Плавание проходит без происшествий, но однажды утром Ким просыпается мокрый от пота: термометр в каюте показывает сорок градусов. Судно заходит в Сайгон, забирает груз риса и жасминового чая, а потом следует в Гонконг, где Киму благодаря связям капитана Су Цзу мгновенно выдают визу для въезда в Китай. Затем «Нантакет» проходит по Восточно-Китайскому морю, минует Тайваньский пролив, и на этом путешествие заканчивается-. 27 июля судно бросает якорь в устье реки Хуанпу.

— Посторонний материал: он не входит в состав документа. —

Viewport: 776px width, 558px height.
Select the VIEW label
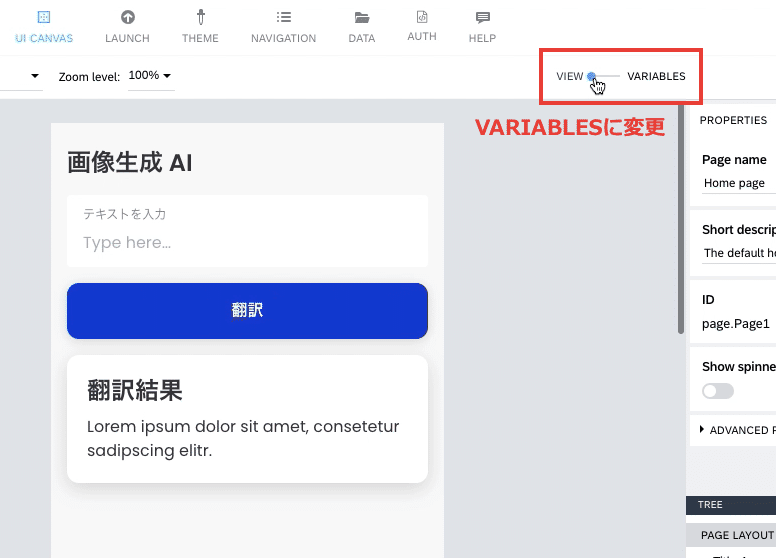(570, 76)
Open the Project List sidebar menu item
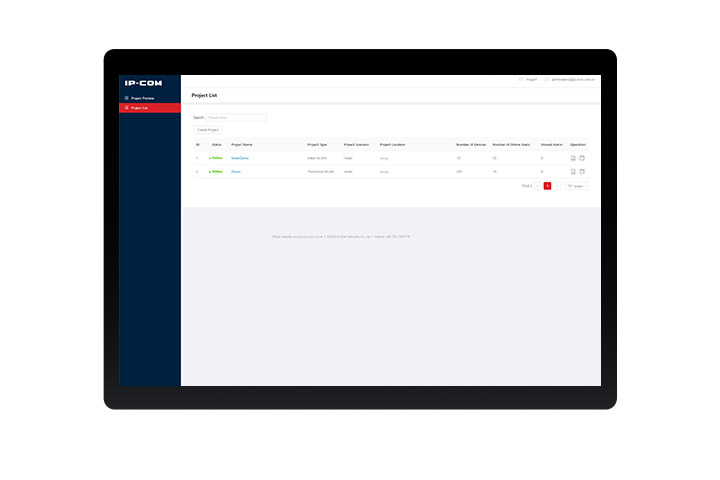Image resolution: width=720 pixels, height=480 pixels. tap(142, 107)
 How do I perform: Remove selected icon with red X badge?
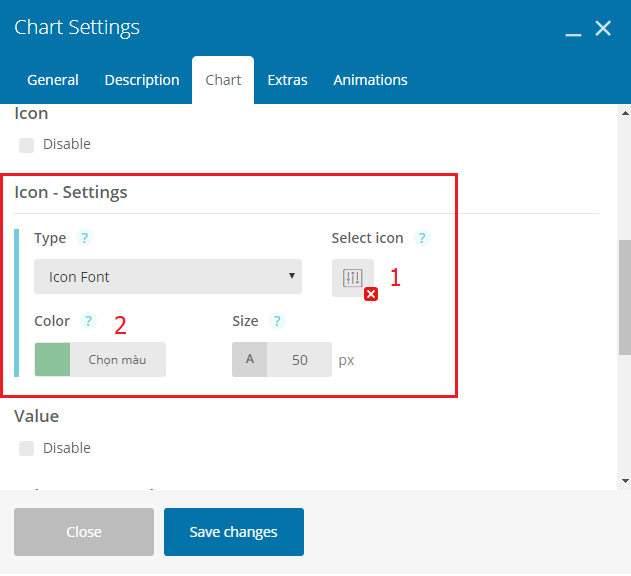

Но несколькими днями раньше, пока «Нантакет» шел вдоль берегов Тайваня, у Кима внезапно появляется возможность завладеть книгой. Стоит душная, нестерпимо жаркая ночь, предвещающая бурю. Су Цзу и его гость только что доиграли партию и покинули каюту, чтобы выкурить по сигарете. Облокотившись на перила, они молча смотрят на приближающуюся грозу — вдали на северо-востоке уже сверкают молнии. Тут появляется второй помощник и просит капитана срочно спуститься в машинное отделение: двое матросов-малайцев устроили поножовщину и тяжело ранили друг друга. Извинившись, Су Цзу исчезает за мгновение до того, как с неба обрушивается сплошная стена воды. Ким возвращается в каюту. Более удобного случая не представится — не зажигая света, он пробегает взглядом корешки стоящих на полке книг. Каюту освещает лишь тусклый фонарь, висящий снаружи. На полке он находит две книги в желтом переплете и берет в руки одну из них — выбор происходит как бы сам собой, просто пол под ногами ходит из стороны в сторону, — но этот сборник стихов на греческом явно не та книга, которую он ищет. И тут новый знак, который он не хочет замечать, — знак того, что вся его жизнь меняется, что судьба делает новый виток, — является ему на открытой наугад странице. В течение нескольких секунд глухой рев машин в недрах «Нантакета» отдается в самой глубине его существа, и Ким вспоминает капитана Су Цзу, его редкую предупредительность и красноречивое молчание, и, неизвестно почему, в этом реве, доносящемся из недр терзаемого штормом «Нантакета», слышится стремительный, необратимый бег времени, отзвук тщетной надежды, которая привела его туда, где яростно воет ветер и ревут волны, чтобы вложить в его руки эту книгу, открывшуюся на странице 77 не по его собственному желанию, а по воле бушующих волн.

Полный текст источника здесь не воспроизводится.